“The Z Machine” sounds like something out of science-fiction, but it’s the largest X-ray generator in the world. Which sounds even more like science-fiction. And if it that’s what it sounds like, it looks like something Michael Bay would cut from a movie’s storyboards for being too awesome to exist with current special effects.
Which is why physicists built it with real current effects instead.
The PBFA-Z (Particle Beam Fusion Accelerator, Z-pinch version) subjects a target to a current of over 20 million amps – more than six hundred simultaneous lightning bolts – and pressures of over 10 million atmospheres. It can reach temperatures of over two billion degrees and melt diamond. Which is the kind of amazing wrong-sounding you get when you adventure into physical realms beyond the calm, damp, and miniscule speck of reality which supports human bodies. You turn diamonds into Dali paintings.
Anyone can create high temperatures by adding Amperes – people with Christmas lights and a deeply misplaced sense of achievement learn that every year – but the Sandia system is piling power against the physical limitations of reality itself. Add enough energy to anything and it isn’t there anymore. The Z Machine is built to pour power into things without melting itself in the process. It’s so far beyond anything we normally understand about machines, it uses water lines to transmit power, and lightning bolts mean it’s working properly.

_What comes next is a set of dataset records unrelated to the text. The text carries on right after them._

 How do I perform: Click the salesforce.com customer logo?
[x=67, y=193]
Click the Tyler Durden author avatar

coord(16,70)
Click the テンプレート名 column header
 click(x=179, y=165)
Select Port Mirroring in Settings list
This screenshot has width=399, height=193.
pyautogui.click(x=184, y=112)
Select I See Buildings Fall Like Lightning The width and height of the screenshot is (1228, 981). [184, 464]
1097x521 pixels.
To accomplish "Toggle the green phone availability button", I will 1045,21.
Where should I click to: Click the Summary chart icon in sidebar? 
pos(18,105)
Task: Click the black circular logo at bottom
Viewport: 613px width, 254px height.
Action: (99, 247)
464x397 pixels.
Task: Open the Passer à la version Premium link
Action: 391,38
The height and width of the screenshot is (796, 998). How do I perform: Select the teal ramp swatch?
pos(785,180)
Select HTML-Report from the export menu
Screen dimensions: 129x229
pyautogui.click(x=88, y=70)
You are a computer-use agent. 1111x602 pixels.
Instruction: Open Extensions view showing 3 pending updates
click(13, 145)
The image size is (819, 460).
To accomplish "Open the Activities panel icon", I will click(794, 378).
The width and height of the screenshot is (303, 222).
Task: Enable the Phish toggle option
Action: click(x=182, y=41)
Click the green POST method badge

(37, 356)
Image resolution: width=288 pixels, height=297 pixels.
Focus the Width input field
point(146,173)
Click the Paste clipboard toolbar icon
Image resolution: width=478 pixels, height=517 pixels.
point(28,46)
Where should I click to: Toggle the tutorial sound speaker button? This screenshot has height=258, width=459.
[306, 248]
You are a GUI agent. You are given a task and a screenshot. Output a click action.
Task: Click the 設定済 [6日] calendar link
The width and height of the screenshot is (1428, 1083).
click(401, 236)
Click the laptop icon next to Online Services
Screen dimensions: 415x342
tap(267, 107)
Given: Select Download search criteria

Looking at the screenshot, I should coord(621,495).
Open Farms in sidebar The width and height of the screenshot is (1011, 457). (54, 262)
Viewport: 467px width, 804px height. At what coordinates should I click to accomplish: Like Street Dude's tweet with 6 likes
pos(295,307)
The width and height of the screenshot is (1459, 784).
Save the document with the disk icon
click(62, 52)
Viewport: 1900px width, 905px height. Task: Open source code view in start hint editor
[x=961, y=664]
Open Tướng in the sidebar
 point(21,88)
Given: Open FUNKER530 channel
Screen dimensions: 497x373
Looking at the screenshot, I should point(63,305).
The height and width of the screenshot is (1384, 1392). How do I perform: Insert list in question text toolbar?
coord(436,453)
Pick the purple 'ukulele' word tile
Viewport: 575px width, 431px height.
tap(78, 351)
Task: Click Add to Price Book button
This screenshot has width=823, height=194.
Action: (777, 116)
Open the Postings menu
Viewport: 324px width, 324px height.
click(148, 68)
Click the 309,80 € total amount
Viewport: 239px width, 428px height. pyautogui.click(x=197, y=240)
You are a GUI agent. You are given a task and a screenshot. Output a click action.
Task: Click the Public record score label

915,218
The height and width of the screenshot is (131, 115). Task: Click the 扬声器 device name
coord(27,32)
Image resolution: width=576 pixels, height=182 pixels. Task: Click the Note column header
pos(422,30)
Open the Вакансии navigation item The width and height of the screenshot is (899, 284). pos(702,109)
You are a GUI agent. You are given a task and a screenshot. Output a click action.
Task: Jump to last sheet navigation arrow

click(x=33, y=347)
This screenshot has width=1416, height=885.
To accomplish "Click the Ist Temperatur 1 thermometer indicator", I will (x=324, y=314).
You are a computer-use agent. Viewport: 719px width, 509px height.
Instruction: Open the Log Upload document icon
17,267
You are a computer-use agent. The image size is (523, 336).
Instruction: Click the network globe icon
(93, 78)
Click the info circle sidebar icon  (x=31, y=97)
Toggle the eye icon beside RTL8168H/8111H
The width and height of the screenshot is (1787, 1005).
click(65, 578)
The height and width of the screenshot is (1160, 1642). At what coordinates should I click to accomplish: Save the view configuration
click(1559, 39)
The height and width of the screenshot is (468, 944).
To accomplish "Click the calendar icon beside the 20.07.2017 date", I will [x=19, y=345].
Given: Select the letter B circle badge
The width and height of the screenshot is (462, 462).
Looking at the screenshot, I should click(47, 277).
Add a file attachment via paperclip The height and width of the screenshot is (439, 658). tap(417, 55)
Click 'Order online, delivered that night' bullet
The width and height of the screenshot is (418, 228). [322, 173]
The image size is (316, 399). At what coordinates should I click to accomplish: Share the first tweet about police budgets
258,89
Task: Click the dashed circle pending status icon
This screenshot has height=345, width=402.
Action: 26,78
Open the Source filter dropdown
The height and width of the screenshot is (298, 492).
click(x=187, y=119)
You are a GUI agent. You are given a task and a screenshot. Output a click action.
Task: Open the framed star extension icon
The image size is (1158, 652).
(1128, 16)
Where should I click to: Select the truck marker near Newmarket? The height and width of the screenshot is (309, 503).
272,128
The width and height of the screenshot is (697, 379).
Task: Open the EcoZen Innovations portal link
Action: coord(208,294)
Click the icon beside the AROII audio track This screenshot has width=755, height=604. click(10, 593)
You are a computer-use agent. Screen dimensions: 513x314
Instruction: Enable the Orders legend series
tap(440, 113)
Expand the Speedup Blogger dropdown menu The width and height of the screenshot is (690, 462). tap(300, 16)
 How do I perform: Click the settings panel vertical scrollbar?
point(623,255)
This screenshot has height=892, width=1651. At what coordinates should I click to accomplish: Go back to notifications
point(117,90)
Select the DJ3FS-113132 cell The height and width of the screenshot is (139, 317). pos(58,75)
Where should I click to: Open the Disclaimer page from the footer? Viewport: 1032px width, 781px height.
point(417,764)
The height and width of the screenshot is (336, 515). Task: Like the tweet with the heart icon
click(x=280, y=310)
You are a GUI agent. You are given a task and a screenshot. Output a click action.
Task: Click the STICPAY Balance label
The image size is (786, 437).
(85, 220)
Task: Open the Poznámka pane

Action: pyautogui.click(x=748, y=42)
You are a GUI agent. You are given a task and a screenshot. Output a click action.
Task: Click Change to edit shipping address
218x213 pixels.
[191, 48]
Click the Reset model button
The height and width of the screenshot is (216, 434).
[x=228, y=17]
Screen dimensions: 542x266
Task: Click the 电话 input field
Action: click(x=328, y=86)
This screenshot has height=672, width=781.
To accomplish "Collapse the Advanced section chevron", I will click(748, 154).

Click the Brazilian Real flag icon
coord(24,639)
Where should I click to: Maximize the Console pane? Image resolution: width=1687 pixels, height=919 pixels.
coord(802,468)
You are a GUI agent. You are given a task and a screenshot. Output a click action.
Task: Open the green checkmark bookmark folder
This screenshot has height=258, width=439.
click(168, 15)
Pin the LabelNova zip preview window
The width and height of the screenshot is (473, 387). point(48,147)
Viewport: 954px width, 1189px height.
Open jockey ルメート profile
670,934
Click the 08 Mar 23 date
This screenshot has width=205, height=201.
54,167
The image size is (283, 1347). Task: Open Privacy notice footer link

It’s pure plasmapunk, vast energies barely but definitely channeled by our brilliance.
Science-fiction is all about people and how they react to revolutionary advances. A common metric for the quality of these stories is how well developed those advances are. Science fact develops them as well as they can be – in fact, they only can be because science develops them – and how we react becomes the science-fiction story. Real science uses the world as a narrative. Society is an analog computer calculating stories in response to the ideas injected by the inventors. And the equipment looks every micrometer the part of a machine to change the world.